Including System Missing Values
Since we're dealing with nominal variables, we may include system missing values as if they were valid. This keeps the N nice and consistent over analyses. Since the valid values run through 5, we'll RECODE them into 6.
recode sector_2010 to sector_2014 (sysmis = 6).
*2. Apply description to former system missing values.
add value labels sector_2010 to sector_2014 6 '(Unknown)'.
SPSS TABLES Command
We'll now run a single table containing the percentages over categories for all 5 variables. One way to do so is by using TABLES as shown below. Using TABLES is rather challenging as it's not available from the menu and has been removed from the CSR. We'll therefore propose an alternative way for creating this exact same table a bit later on.
set tnumbers labels.
*2. Frequency table for multiple variables.
/ftotal = total
/table = sector_2010 + sector_2011 + sector_2012 + sector_2013 + sector_2014 by (labels) + total
/statistics = cpct((pct4)'')
/title = "Primary Sectors over 2010-2014."

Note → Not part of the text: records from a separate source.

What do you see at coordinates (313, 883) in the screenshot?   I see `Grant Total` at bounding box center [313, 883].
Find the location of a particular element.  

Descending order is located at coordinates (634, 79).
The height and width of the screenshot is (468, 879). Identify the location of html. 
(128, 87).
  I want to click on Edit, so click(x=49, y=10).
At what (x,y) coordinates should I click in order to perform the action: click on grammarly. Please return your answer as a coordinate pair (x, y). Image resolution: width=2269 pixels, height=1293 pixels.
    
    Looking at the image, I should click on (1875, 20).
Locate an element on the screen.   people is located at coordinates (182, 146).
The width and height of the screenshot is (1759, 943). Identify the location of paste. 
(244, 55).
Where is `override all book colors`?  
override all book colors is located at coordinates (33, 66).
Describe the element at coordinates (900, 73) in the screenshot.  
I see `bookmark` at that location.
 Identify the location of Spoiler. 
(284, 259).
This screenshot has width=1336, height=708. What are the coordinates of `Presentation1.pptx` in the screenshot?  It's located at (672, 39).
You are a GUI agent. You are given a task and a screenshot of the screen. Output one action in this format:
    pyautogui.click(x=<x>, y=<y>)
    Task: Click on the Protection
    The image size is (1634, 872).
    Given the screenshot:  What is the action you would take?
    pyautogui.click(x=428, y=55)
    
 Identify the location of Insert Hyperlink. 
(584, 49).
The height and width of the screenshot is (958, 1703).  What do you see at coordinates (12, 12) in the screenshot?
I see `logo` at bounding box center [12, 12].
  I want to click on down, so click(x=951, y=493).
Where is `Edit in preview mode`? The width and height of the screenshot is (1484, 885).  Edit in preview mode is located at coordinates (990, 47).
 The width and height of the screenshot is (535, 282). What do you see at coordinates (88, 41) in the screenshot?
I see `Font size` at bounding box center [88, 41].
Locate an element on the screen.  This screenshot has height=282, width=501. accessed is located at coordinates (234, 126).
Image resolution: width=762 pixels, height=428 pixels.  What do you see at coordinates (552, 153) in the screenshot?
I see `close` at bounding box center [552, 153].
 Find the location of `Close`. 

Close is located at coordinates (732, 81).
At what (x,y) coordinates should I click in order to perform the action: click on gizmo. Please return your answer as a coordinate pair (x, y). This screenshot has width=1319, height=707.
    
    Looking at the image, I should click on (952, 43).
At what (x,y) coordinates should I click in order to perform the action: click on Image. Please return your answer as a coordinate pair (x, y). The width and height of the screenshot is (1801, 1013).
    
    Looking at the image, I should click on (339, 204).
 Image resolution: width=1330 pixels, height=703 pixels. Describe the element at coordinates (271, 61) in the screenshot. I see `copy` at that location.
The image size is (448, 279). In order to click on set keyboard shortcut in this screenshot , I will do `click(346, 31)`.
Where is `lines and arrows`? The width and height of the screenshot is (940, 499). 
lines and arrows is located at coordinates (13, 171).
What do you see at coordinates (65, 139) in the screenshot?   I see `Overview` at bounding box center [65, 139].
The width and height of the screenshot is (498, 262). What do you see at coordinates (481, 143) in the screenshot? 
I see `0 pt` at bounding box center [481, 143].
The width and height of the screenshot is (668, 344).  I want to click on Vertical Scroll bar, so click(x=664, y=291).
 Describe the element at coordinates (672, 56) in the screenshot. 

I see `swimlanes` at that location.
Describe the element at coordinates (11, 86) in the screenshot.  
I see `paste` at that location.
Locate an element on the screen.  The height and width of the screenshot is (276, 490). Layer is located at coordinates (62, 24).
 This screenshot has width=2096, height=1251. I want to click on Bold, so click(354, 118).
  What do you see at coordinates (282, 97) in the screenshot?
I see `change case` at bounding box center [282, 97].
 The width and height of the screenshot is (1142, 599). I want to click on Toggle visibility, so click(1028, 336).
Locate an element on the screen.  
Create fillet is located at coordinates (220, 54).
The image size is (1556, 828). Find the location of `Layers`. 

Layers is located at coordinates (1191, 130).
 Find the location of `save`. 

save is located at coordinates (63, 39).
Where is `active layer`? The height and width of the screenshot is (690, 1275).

/caption "N = 40 respondents.".
SPSS TABLES Output Table
SPSS VARSTOCASES Command
At this point, we'd like to visualize the previous table as a chart. A single graph containing separate bar charts for different years would be nice here. However, SPSS can't generate this graph given our current data structure.
The solution is to restructure our data: we'll put our five variables (sectors for five years) on top of each other in a single variable. A second variable will indicate the year for each sector.
The syntax below shows how to do so with VARSTOCASES. Since we'll focus on sectors and years exclusively, we'll drop all other variables from the original data.
SPSS VARSTOCASES Syntax Example
/make sector from sector_2010 to sector_2014
/index Year (sector)
Additional Data Tweaks
Note that the variable label for sector is no longer correct after running VARSTOCASES; it's no longer limited to 2010. The first step in the syntax below will fixes this.
Also, note that year is a string variable representing years. We may chop off “sector_” from all values by using SUBSTR in order to clean it up a bit. This will make subsequent tables and charts look much nicer.
variable labels sector "Primary Sector".
*2. Chop off "sector_" from year.
compute year = char.substr(year,index(year,'_') + 1).
SPSS CROSSTABS Table
Since we restructured our data, the main question has now become whether there's an association between sector and year. Although year is metric, we'll treat both variables as categorical.
A contingency table generated with CROSSTABS now sheds some light onto this association. Note that the results are identical to the TABLES and FREQUENCIES results we ran previously.
crosstabs sector by year/cells column.
SPSS CROSSTABS Output
SPSS Split Bar Chart
Restructuring out data allows us to run a split bar chart; we'll make bar charts displaying frequencies for sector for our five years separately in a single chart. The screenshot below walks you through.
When running the syntax for this chart, the variable label of year will be shown above the chart. We don't want this but there's no easy way for circumventing it. The solution here is changing the variable label to a title for our chart and we do so by adding step 2 to our chart syntax below. Preceding it with TEMPORARY (step 1), circumvents the need to change back the variable label later on.
SPSS Split Bar Chart Syntax
*2. Abuse variable label as title for chart.
variable labels Year "Primary Sectors by Year (N = 40)".
*3. Run chart and change back variable label.
/BAR(SIMPLE)=COUNT BY sector
/PANEL COLVAR=Year COLOP=CROSS.
SPSS Split Bar Chart
Our chart visualizes the sectors our respondents have been working in over the years. However, the chart doesn't look very pretty and its layout is far from optimal. Creating an SPSS chart template for it can do some real magic here but this is beyond our scope now.
For rounding up with a bit of an anti climax, we don't observe any outspoken association between primary sector and year.